* Data supplied:
=======

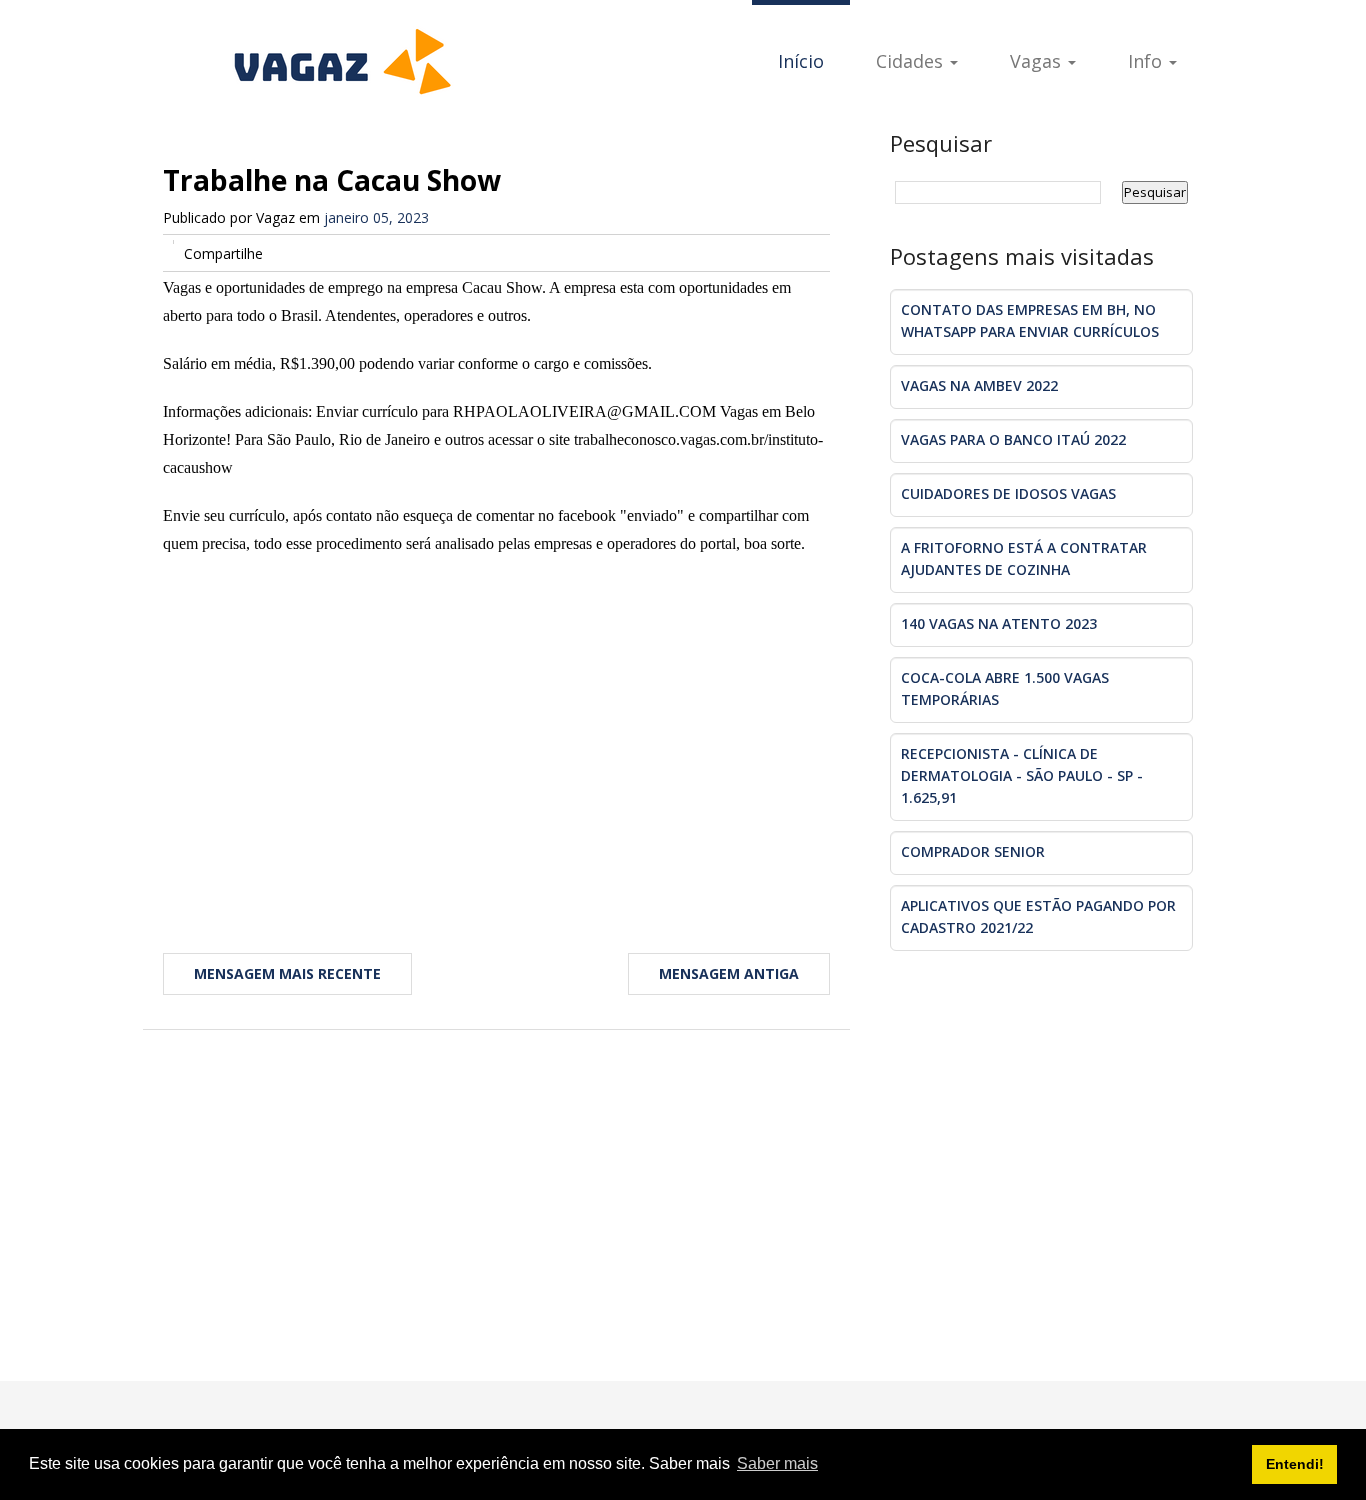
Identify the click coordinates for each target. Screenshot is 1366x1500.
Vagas (1038, 61)
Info (1147, 61)
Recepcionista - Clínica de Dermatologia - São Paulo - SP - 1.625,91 (1022, 775)
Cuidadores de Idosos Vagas (1008, 493)
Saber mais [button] (777, 1463)
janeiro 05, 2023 (376, 217)
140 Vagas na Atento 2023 (999, 623)
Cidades (912, 61)
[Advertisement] (496, 738)
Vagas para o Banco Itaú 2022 (1013, 439)
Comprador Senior (973, 851)
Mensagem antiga (729, 973)
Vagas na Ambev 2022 (979, 385)
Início (801, 61)
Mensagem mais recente (287, 973)
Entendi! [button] (1295, 1464)
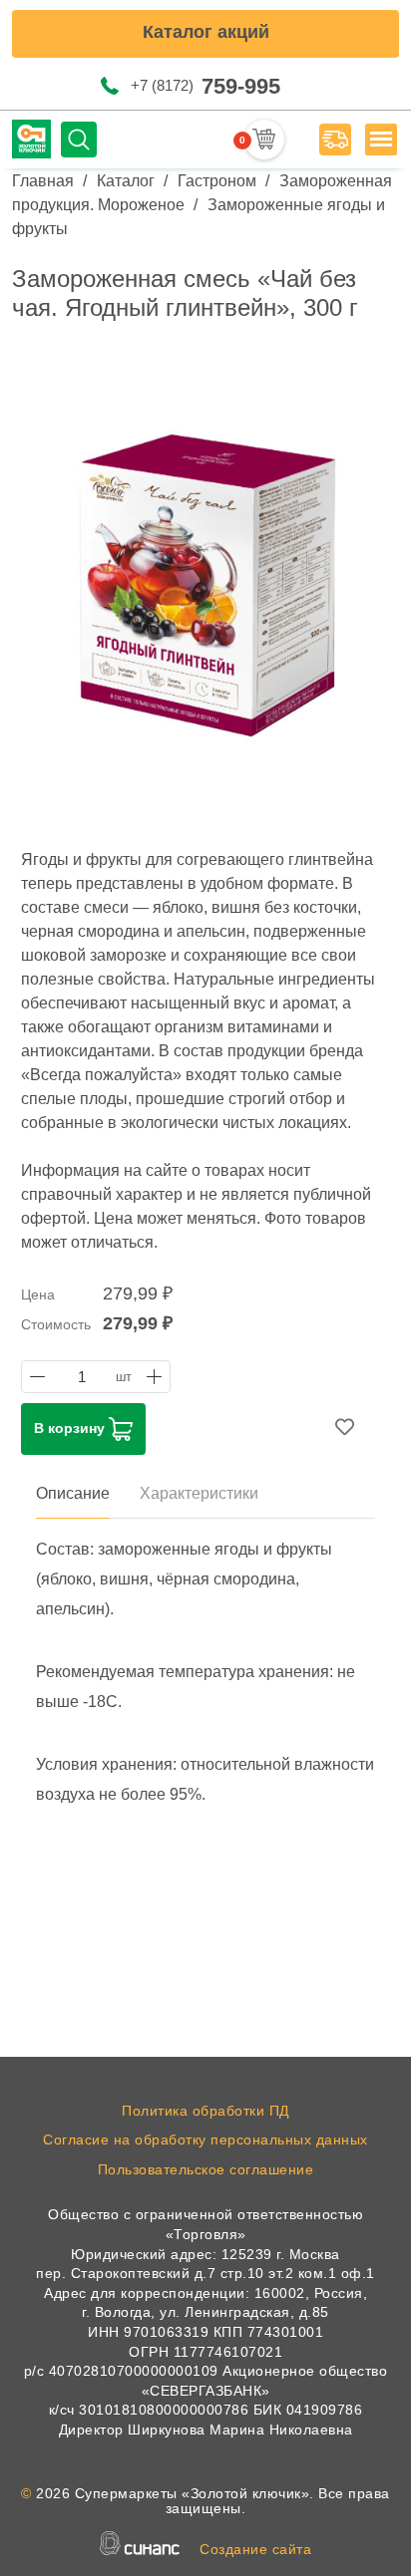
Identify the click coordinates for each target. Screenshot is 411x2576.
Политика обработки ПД (205, 2111)
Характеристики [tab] (199, 1493)
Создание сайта (255, 2549)
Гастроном (217, 180)
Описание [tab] (73, 1493)
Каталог (126, 180)
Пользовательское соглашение (206, 2169)
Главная (43, 180)
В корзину (71, 1428)
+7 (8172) (205, 86)
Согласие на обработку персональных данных (205, 2139)
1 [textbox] (82, 1377)
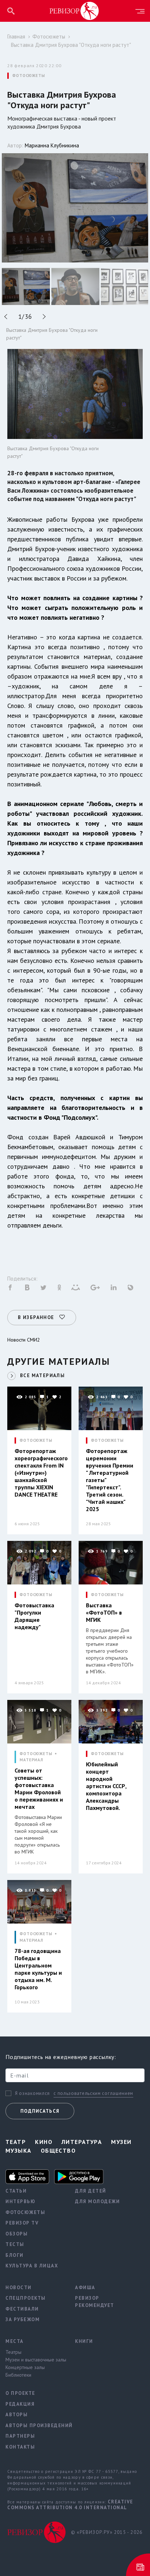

=======

* What is being asked: Could you filter the entries above for lines holding the string "click" and copy them?

* Your solution:
Identify the click coordinates for each target. Screenshot is 1366x1500.
Identify the click coordinates for each target. Screenshot is 411x2576.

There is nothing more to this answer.